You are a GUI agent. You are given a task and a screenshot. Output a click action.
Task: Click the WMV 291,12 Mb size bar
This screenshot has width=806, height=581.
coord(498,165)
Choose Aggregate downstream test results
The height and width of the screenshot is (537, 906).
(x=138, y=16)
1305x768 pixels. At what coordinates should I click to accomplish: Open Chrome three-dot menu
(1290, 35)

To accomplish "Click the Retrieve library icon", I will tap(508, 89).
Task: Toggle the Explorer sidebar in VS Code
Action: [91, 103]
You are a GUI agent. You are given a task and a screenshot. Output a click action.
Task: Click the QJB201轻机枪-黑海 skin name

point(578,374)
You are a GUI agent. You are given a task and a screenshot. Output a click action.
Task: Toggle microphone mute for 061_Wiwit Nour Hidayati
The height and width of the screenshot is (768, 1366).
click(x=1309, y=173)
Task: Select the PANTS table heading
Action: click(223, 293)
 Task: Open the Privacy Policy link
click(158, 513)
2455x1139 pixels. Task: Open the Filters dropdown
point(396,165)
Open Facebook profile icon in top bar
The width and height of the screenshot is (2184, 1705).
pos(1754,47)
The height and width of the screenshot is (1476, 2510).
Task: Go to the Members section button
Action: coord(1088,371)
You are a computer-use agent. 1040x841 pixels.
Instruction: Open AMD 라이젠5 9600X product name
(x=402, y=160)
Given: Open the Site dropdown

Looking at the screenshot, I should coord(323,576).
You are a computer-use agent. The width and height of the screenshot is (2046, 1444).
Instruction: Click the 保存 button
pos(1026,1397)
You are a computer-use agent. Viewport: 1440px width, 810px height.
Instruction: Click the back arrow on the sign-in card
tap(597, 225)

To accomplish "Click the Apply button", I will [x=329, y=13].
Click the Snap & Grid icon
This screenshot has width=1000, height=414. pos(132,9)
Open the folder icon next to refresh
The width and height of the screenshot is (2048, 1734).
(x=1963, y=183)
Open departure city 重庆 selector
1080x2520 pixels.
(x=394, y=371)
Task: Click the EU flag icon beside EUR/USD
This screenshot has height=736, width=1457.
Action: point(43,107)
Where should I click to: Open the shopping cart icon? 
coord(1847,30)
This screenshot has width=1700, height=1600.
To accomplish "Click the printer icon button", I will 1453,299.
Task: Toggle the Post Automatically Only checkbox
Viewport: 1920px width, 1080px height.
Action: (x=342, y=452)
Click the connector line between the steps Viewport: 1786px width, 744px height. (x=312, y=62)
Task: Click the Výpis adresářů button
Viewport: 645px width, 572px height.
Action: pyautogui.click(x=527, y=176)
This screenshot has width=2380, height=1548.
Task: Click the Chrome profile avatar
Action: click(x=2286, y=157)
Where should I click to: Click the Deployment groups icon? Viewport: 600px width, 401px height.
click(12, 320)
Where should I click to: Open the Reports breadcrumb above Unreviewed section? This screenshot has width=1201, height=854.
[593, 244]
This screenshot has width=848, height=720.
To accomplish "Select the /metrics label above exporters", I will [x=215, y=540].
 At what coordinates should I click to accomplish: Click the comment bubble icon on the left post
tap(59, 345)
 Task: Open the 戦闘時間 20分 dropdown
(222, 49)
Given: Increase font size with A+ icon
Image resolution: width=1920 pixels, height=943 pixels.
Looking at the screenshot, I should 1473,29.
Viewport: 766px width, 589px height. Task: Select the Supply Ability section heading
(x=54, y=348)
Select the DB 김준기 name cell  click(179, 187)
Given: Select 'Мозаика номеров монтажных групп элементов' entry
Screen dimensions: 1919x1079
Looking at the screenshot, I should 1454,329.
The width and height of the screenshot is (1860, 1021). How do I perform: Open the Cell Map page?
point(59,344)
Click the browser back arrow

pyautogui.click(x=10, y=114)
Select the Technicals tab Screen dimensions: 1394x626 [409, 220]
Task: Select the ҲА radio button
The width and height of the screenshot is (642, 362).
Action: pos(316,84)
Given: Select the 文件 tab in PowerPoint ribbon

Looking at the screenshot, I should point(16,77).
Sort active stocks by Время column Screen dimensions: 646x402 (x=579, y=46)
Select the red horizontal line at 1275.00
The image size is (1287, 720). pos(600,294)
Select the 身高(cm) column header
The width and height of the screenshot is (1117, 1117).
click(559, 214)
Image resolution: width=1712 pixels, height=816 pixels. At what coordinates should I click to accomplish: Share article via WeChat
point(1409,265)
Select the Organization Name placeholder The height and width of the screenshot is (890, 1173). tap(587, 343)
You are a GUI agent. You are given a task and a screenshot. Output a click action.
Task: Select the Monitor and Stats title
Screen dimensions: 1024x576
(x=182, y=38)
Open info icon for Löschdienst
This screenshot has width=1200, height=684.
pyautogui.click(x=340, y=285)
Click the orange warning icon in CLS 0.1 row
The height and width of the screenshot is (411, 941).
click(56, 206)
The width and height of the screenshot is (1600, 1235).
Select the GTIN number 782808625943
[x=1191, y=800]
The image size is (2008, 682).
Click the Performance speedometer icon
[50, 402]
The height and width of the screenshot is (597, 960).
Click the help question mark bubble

= = = = =

• **Instruction**: Change "Screen dimensions" to "Display size" in the lines starting at the one that contains "Given: Select 'Мозаика" and ending at the one that contains "Action: pos(316,84)", and give back only those lines with everything else unchanged.

• **Complete answer**:
Given: Select 'Мозаика номеров монтажных групп элементов' entry
Display size: 1919x1079
Looking at the screenshot, I should 1454,329.
The width and height of the screenshot is (1860, 1021). How do I perform: Open the Cell Map page?
point(59,344)
Click the browser back arrow

pyautogui.click(x=10, y=114)
Select the Technicals tab Display size: 1394x626 [409, 220]
Task: Select the ҲА radio button
The width and height of the screenshot is (642, 362).
Action: pos(316,84)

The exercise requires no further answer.